Charger le contrôle interne et l'audit d'une réglementation toujours plus complexe, donne l'impression d'une plus grande transparence et d'une plus grande sécurité du système. Cependant il n'est pas certain que cela améliore réellement la capacité de contrôle dans les banques et la solvabilité du système.

jeudi 13 juin 2013

De l'importance d'informer les déposants

J'ai eu le plaisir d'assister la semaine dernière à l'Université Paris Dauphine à une présentation par Manju Puri (Duke University) d'un article intitulé "Do Depositors Monitor Banks". Cet article traite des ruées bancaires et surtout de la réaction des déposants face à une mauvaise nouvelle concernant la banque dans laquelle est déposée leur argent (Pour télécharger le papier sur SSRN). Cet article particulièrement intéressant, est établi à partir d'une base de données unique reposant sur la nature de chacun des dépôts (montant, mais également sur certaines caractéristiques individuelles des déposants...) d'une banque indienne ayant subi une ruée bancaire suite à des erreurs de management révélées par le régulateur indien.

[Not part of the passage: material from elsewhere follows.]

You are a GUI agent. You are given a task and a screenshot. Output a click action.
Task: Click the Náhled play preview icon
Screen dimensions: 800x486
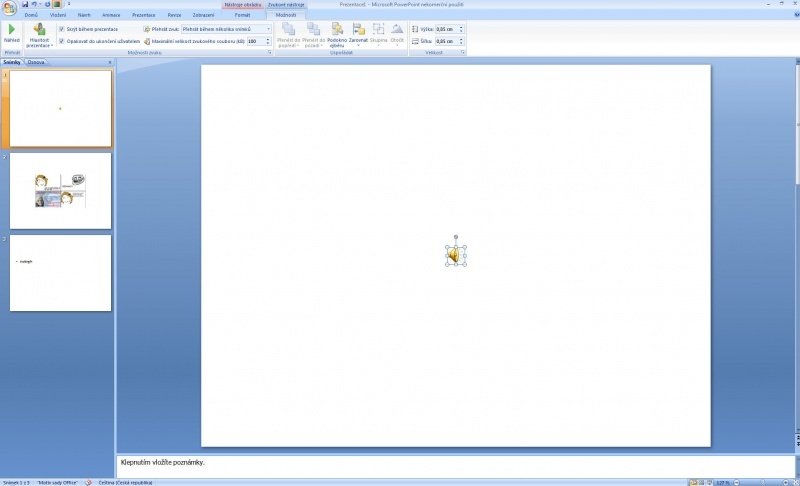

Parmi les nombreux résultats de cette étude, j'ai été particulièrement intéressé par celui qui montre que  les déposants contrôlent le risque de la banque, non pas directement à travers l'analyse des fondamentaux de celle-ci, mais à travers les informations émises par l'agence de régulation. La question du contrôle la banque par les déposants est au centre de nombreuses réflexions depuis longtemps et notamment l'article de Diamond en 1984. Mais la plupart des modèles théoriques et des implications pratiques n'envisage que le contrôle direct de la banque par les déposants. Considérer le rôle central du régulateur dans ce contrôle de la banque par les déposants est nouveau et mériterait sans doute d'autres études.

Ce résultat est en effet fondamental, car il confirme l'importance du régulateur, mais pas uniquement dans son rôle d'interlocuteur technique des spécialistes bancaires. Il met en exergue le besoin pour le régulateur de prendre conscience de son importance auprès des déposants, agents non spécialistes mais parties prenantes fondamentales des banques. L'information qu'il émet doit ainsi pouvoir être transmise aux déposants afin notamment de lutter contre l'éloignement très net observé depuis la crise entre les banques et les déposants-contribuables.

mardi 4 juin 2013

Faut-il craindre les banques too big to fail ?

Depuis la crise, les grandes banques sont plus inquiétantes que rassurantes.

Dans une petite interview disponible à l'adresse suivante (Atlantico. Too big to fail), j'explique que, certes il est légitime de s'inquiéter du danger en provenance des banques "systémiques et de l'incapacité des Etats à rassurer face à ce danger , mais que ce dernier provient plus d'une mauvaise répartition des risques en cas de faillite bancaire que de leur taille.